- **Data to process**
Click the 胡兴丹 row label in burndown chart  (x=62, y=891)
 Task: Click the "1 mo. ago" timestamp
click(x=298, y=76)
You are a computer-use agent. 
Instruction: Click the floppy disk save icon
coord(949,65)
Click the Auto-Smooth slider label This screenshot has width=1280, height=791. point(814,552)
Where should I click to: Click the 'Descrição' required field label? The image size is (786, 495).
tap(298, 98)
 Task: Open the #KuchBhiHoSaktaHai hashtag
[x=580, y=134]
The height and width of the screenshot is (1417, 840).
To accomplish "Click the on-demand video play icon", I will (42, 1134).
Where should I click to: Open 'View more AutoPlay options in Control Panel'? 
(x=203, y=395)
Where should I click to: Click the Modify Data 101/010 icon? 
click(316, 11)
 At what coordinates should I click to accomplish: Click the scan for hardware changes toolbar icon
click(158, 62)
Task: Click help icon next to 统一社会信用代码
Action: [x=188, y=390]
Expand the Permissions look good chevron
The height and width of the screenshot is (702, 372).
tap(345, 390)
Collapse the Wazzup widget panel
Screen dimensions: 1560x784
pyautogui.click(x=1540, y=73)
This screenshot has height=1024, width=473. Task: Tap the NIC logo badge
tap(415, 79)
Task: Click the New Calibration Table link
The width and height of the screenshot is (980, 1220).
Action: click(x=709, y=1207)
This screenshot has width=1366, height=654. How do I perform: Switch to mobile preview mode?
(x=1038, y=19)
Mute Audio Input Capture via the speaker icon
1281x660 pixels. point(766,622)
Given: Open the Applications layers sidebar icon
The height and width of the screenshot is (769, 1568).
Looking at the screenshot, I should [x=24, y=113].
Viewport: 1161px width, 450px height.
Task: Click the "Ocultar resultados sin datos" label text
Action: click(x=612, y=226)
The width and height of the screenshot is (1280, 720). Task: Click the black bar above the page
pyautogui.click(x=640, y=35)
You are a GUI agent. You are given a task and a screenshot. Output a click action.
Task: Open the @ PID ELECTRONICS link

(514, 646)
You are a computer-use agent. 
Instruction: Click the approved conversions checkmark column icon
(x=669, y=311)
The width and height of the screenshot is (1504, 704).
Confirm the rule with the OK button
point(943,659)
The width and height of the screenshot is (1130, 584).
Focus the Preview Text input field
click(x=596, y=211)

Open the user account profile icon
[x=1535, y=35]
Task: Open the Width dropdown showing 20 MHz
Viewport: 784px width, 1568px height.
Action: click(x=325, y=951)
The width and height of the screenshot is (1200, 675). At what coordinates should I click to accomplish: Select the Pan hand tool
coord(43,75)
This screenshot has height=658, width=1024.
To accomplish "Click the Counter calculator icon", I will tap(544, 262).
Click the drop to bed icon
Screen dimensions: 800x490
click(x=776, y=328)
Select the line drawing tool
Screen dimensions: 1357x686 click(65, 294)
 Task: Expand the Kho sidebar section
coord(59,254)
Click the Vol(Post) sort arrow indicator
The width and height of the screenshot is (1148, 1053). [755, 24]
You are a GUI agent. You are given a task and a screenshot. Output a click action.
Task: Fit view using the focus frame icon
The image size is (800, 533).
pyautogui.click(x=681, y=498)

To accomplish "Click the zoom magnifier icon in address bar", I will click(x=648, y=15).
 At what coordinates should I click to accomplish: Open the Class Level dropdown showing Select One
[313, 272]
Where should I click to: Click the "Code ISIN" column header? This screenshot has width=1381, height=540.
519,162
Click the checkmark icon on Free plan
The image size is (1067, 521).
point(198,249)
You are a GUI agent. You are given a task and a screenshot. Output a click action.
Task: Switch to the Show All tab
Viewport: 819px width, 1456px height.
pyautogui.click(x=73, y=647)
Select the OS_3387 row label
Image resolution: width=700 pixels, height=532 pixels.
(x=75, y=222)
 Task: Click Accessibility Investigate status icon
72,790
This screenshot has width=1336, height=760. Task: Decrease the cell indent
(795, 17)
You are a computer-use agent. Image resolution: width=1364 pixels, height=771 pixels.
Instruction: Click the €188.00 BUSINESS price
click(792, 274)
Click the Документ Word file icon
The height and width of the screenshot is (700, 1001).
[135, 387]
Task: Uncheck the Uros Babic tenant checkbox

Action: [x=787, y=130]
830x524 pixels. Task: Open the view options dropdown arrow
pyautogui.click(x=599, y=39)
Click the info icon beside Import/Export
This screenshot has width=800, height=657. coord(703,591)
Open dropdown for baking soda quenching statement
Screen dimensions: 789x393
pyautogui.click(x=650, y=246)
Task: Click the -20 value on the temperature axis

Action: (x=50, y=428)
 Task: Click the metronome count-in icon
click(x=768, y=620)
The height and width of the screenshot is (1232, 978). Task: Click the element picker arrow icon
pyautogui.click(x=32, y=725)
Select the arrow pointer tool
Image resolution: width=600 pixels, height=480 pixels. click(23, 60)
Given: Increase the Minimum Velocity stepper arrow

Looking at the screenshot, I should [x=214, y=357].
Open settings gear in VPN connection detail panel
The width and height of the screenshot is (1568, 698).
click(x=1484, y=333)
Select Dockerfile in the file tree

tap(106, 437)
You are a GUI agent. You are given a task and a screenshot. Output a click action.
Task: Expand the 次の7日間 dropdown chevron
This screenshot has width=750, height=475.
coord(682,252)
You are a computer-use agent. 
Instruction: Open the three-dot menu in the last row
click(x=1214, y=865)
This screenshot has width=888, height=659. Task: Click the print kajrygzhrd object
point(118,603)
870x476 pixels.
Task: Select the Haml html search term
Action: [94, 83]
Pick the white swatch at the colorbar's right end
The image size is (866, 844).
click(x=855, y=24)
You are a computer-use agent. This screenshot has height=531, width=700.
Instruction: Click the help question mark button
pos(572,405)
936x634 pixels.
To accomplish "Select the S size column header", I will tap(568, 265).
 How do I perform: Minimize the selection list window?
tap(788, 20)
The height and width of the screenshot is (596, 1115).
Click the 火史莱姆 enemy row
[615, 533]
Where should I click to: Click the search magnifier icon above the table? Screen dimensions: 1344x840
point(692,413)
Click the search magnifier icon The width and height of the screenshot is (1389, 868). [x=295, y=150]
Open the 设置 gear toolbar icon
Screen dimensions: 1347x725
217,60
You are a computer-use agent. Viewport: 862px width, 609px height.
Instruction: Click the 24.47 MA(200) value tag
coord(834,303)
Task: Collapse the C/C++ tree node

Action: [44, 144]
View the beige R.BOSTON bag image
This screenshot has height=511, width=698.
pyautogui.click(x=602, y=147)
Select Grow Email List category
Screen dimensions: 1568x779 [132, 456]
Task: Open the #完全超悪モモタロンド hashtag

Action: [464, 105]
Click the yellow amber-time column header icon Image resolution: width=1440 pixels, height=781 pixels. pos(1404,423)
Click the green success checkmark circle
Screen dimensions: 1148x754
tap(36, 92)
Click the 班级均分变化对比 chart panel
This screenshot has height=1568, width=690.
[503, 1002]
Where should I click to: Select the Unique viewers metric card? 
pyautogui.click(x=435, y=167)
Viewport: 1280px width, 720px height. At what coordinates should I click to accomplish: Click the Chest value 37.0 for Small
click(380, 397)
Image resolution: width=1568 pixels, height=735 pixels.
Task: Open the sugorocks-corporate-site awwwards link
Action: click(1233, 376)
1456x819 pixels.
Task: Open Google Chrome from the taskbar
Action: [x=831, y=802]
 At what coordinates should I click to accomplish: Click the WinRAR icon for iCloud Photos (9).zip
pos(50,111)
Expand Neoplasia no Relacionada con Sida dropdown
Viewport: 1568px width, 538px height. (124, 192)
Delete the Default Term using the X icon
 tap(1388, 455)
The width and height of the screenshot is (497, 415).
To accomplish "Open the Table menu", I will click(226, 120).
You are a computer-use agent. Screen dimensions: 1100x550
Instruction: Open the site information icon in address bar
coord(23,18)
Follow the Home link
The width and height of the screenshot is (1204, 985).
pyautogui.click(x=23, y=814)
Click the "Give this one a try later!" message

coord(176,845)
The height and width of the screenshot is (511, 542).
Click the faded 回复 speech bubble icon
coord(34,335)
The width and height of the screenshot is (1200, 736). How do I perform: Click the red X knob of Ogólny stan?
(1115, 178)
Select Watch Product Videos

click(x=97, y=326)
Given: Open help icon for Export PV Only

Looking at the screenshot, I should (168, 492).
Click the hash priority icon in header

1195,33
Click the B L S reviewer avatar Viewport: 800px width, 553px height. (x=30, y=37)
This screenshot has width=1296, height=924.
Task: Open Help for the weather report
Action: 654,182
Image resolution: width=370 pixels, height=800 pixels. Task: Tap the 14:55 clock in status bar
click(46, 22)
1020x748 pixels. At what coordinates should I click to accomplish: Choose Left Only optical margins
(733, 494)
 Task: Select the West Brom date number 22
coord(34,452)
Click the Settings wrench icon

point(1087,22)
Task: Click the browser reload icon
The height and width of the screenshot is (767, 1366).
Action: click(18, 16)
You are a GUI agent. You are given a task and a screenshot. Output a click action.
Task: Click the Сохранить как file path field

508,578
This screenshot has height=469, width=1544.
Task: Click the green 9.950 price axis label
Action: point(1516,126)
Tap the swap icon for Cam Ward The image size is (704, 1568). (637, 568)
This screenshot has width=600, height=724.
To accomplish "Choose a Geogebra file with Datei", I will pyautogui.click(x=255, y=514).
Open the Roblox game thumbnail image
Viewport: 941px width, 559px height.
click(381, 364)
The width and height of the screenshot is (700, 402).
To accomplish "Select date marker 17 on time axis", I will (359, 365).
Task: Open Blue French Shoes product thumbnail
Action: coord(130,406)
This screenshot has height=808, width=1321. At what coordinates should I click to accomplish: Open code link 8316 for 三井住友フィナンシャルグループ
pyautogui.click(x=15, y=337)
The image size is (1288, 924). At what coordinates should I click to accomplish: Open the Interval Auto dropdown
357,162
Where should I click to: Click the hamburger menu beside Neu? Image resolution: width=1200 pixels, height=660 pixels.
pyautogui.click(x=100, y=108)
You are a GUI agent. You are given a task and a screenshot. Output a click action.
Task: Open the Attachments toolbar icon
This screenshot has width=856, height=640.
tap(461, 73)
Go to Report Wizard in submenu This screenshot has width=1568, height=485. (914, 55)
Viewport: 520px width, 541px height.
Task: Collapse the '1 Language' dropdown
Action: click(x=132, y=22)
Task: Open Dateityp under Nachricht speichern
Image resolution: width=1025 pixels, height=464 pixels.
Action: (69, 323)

- **What is required**
Scan the listing above and identify each line holding the string "chevron"; copy every such line.

- **Expected answer**
Expand the Permissions look good chevron
Task: Expand the 次の7日間 dropdown chevron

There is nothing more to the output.